Wednesday, March 16, 2011

The Sims 2 teaches the drug free about addiction.


Two of my Sims getting dizown on the couch sucka!




My days used to be my own. My nights were used for sleeping, and sometimes, nefarious activity. I used to shop, drape my amazing body in over-priced clothing and paint my lips in dark shades of lipstick that brought all the boys to the yard as Kelis once said, but no more. For months my mistress has been the The Sims 2, an enduring means of entertainment even as its predecessor The Sims 3 boasts its superiority across glossy ad pages. I cannot tear my eyes away from the magnificence that is The Sims 2.

I am a video game purist--or boring weirdo-- it's really according to your opinion which matters little unless you share mine, and I always play games in order. I try to finish a game before I move on to the next in the series (or another game altogether) because I believe in finishing what you start, and if I haven't beat the one that came before it, what right do I have playing any of the sequels? I played God of War years after its initial release, and I played it until I beat it, then I allowed myself to purchase God of War 2. I finished that right around the time God of War 3 came out, and I was proud of myself, I deserved those sequels know what I mean?

It's the same with the Sims. I was playing Sims 1 up until last summer!! I had the complete collection and there were so many things I had yet to master and discover in the game. I hadn't  cast all the spells I wanted to. I hadn't had as many children as I wanted to, I hadn't been promoted as many times as I saw fit. I wanted to ignore money cheats and earn my higher living, my mansion...you get my drift.

So here I sit, still discovering new and exciting things about The Sims 2 and purchasing new expansion packs. I'm still searching out and downloading Custom Content, creating soap operas of my Sims' lives, having all kinds of kids, some even out of *clutch my pearls* wedlock. I have my own  Dynasty on my computer screen, I am the god of their lives.

 There's no better addiction than control addiction, to have the world dance at the twist of my puppet strings, to have hot women become multi-millionaires because of hard work and deft social maneuvers while their hot, Greek-goddess like husbands are their emotional, financial and mental equal. It gives you the American dream that many of us are still clawing for after years and years of clawing. With the Sims 2 I can be all I can be without even leaving my bed or couch. Depressing? No. I leave my bed or couch plenty. To party. And I leave the Sims often, to work and write and become a dynamo of the written word, but today, that pales in comparison to my tales of becoming addicted to a computer game that on paper seems to be simple but is ever so engaging.

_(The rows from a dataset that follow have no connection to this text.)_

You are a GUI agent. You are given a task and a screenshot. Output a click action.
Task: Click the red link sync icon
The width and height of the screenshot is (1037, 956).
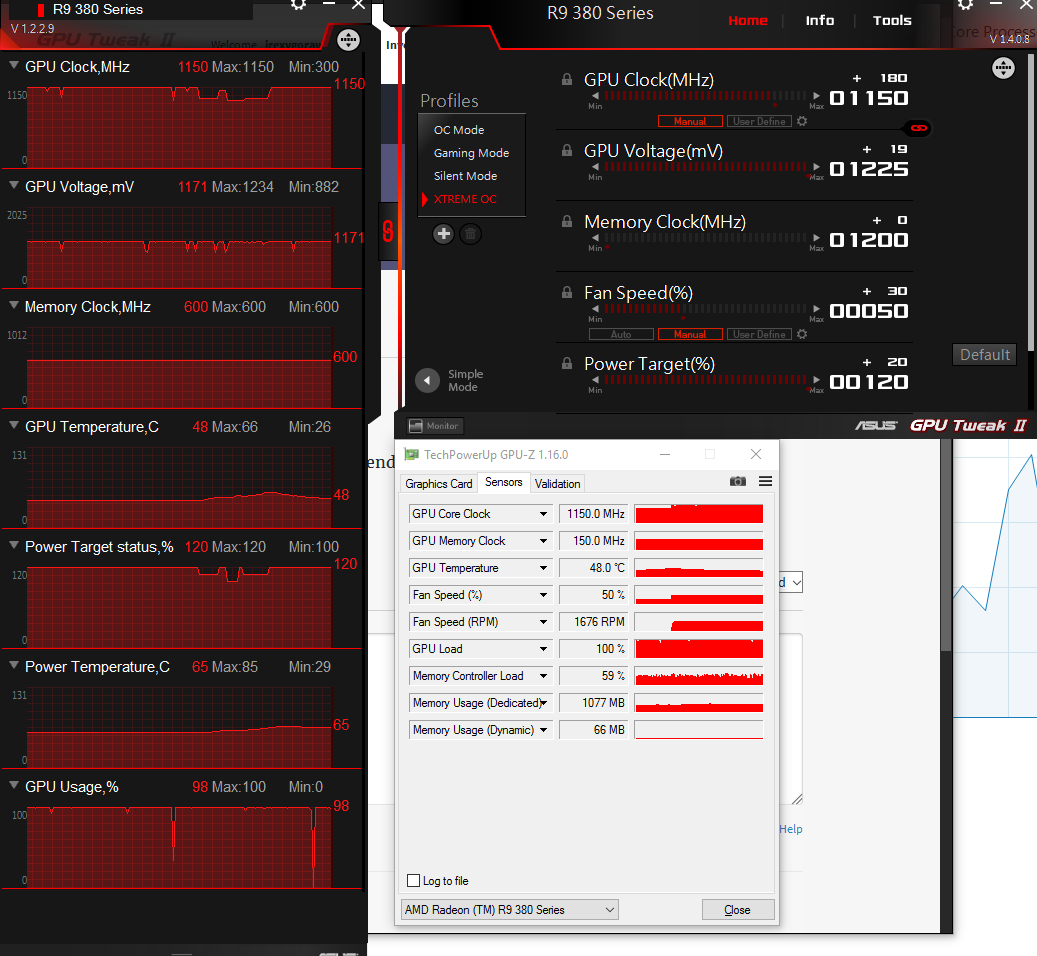pos(919,128)
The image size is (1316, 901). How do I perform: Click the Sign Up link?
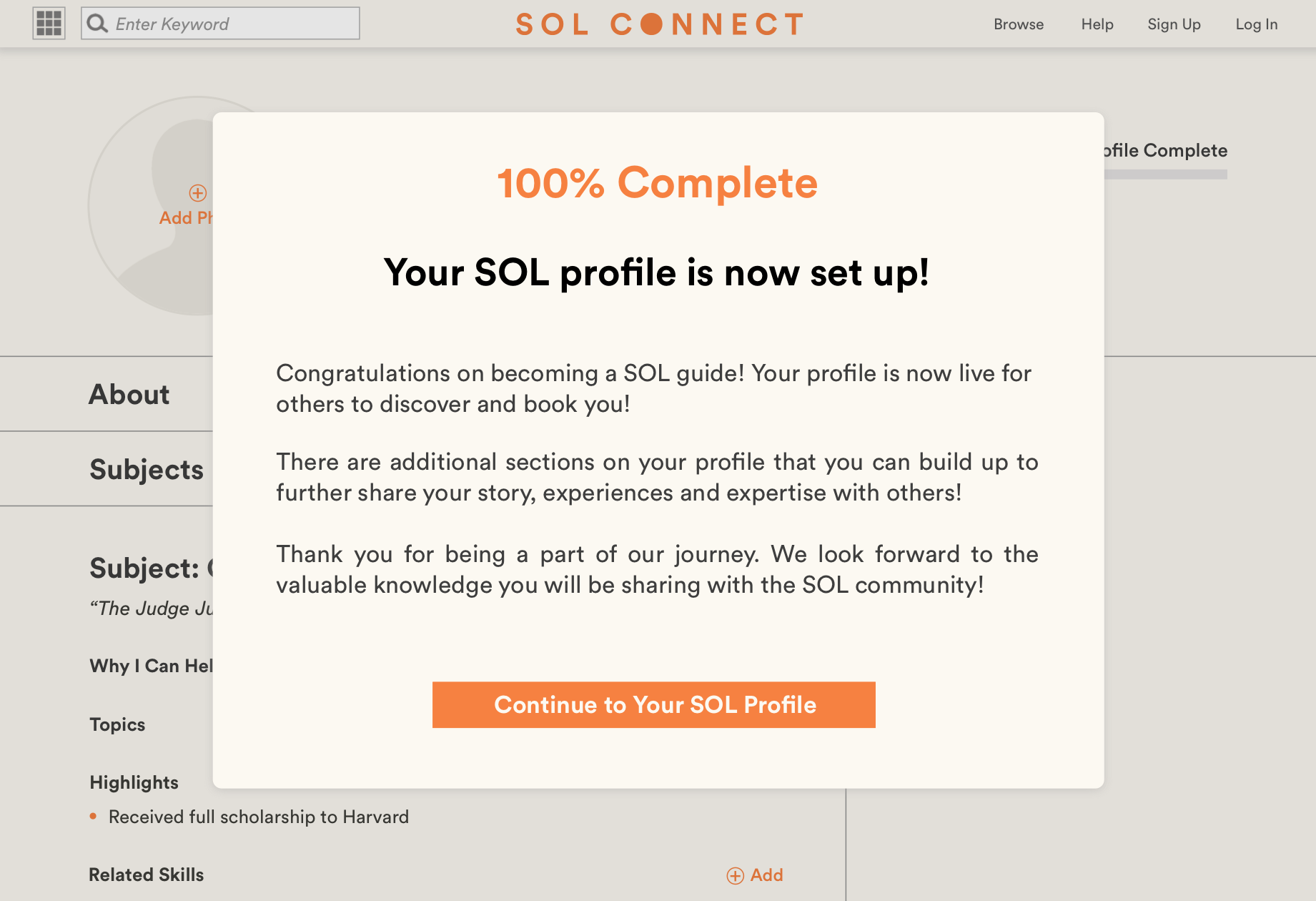pyautogui.click(x=1174, y=24)
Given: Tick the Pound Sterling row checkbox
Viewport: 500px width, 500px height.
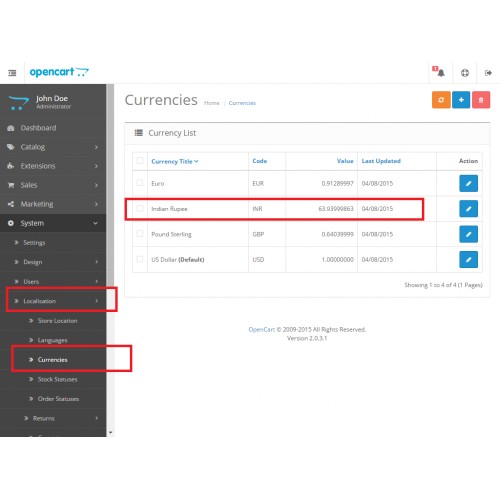Looking at the screenshot, I should tap(140, 234).
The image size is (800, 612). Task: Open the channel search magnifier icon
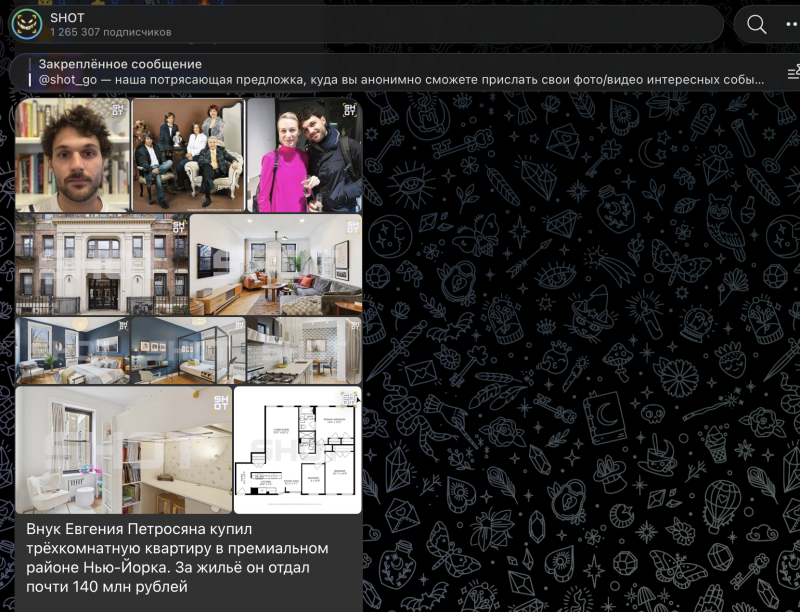tap(756, 24)
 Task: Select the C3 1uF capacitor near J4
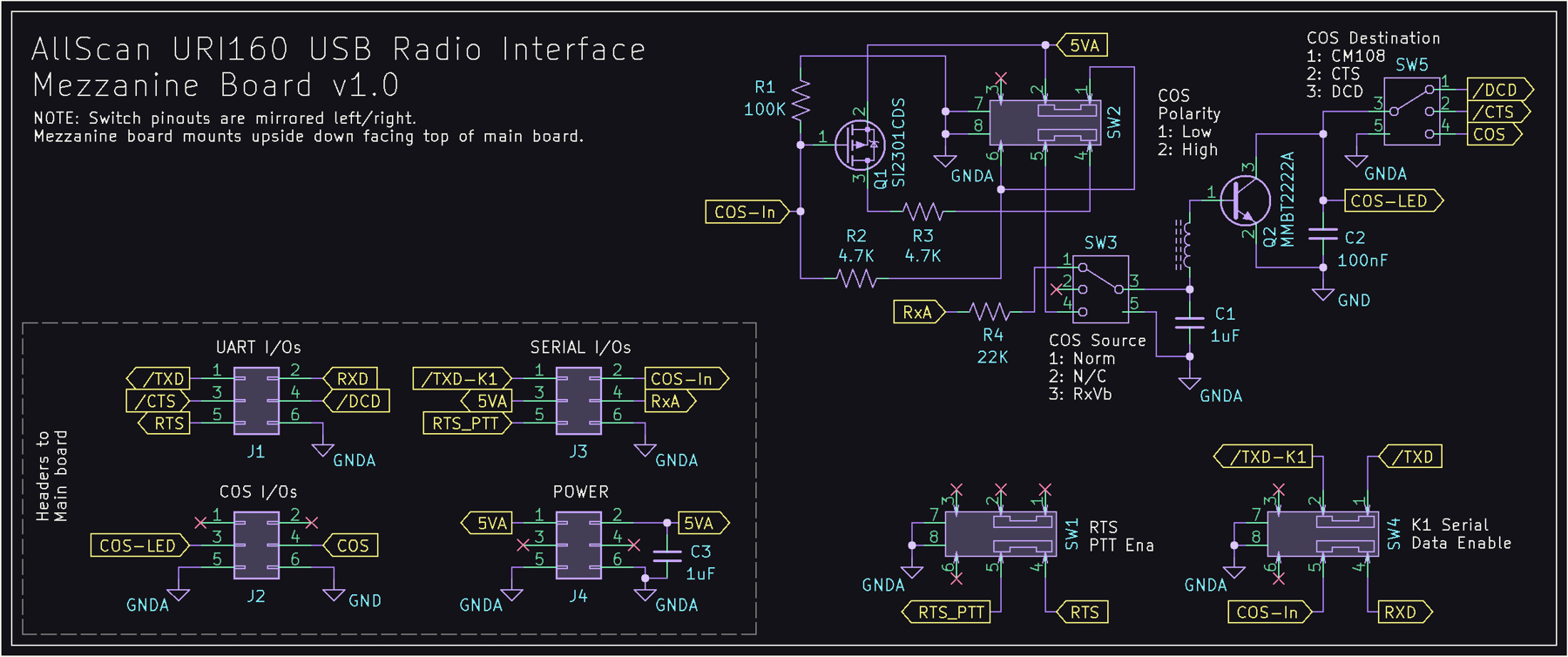tap(667, 557)
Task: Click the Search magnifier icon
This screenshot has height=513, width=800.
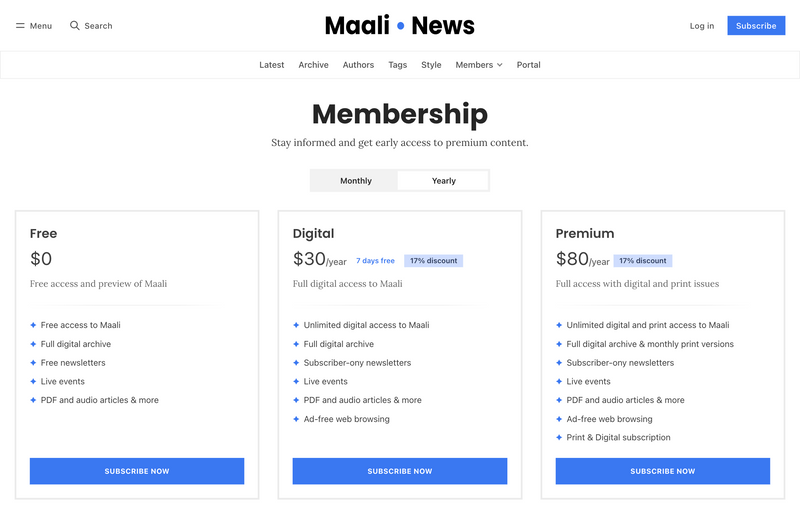Action: pyautogui.click(x=75, y=26)
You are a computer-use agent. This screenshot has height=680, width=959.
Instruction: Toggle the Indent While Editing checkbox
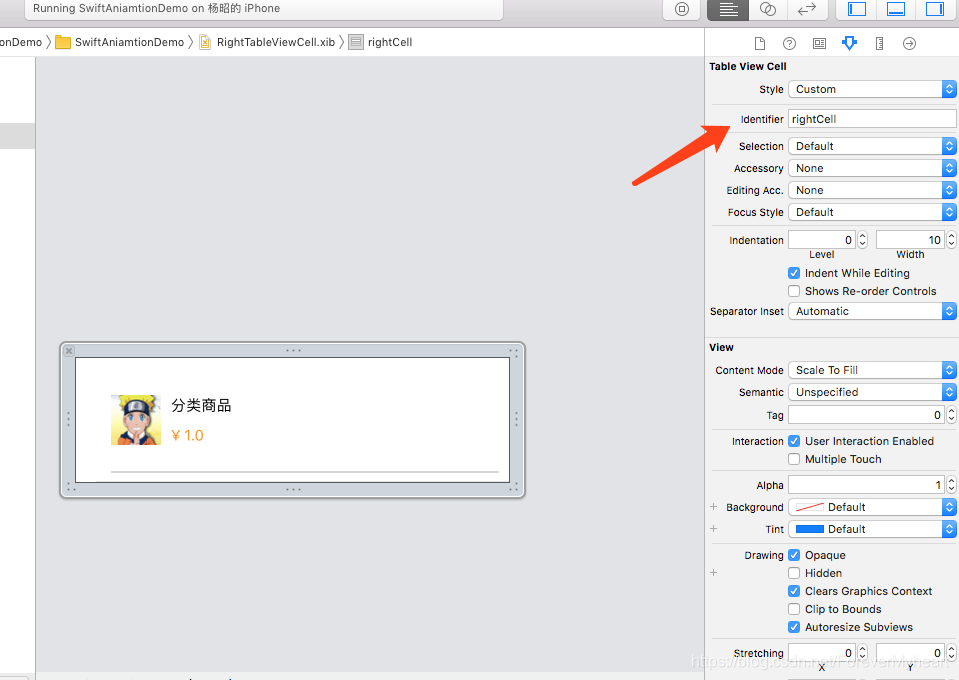(x=793, y=273)
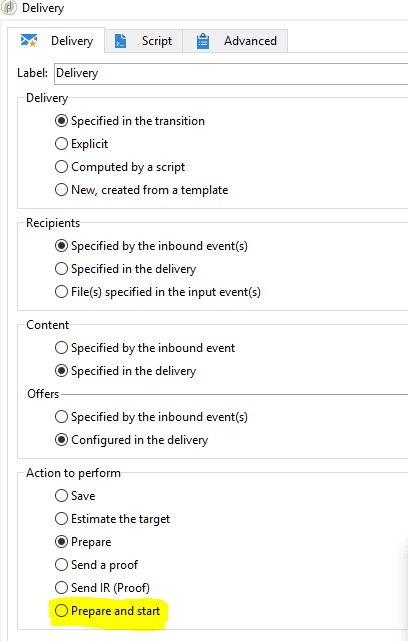This screenshot has width=408, height=641.
Task: Click the Script tab icon
Action: tap(121, 41)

How did Will Wright do it? Brilliant I tell ya.

 There's no clear objective to Sims games, you simply create a character and live its life. Feed it (tomagochi style) bathe it, and make sure it exists in a pleasant environment. You make them form social bonds, procreate, perform the run of the mill dastardly deeds of humanity until they kick the bucket and become either an urn on the mantle or a gravestone in the backyard. The parallels with life are striking, which may be the key to its success, and its power to help you waste your actual life by playing the life of something that doesn't exist. Whoa.

It was still cool for then Maxis now EA Games powerhouse to make something so absolutely satisfying while appealing to the traditional gamer and new gen gamers alike. The Sims are my drug. I partake daily, and you should too. My fellow gamers, I thank you for your time.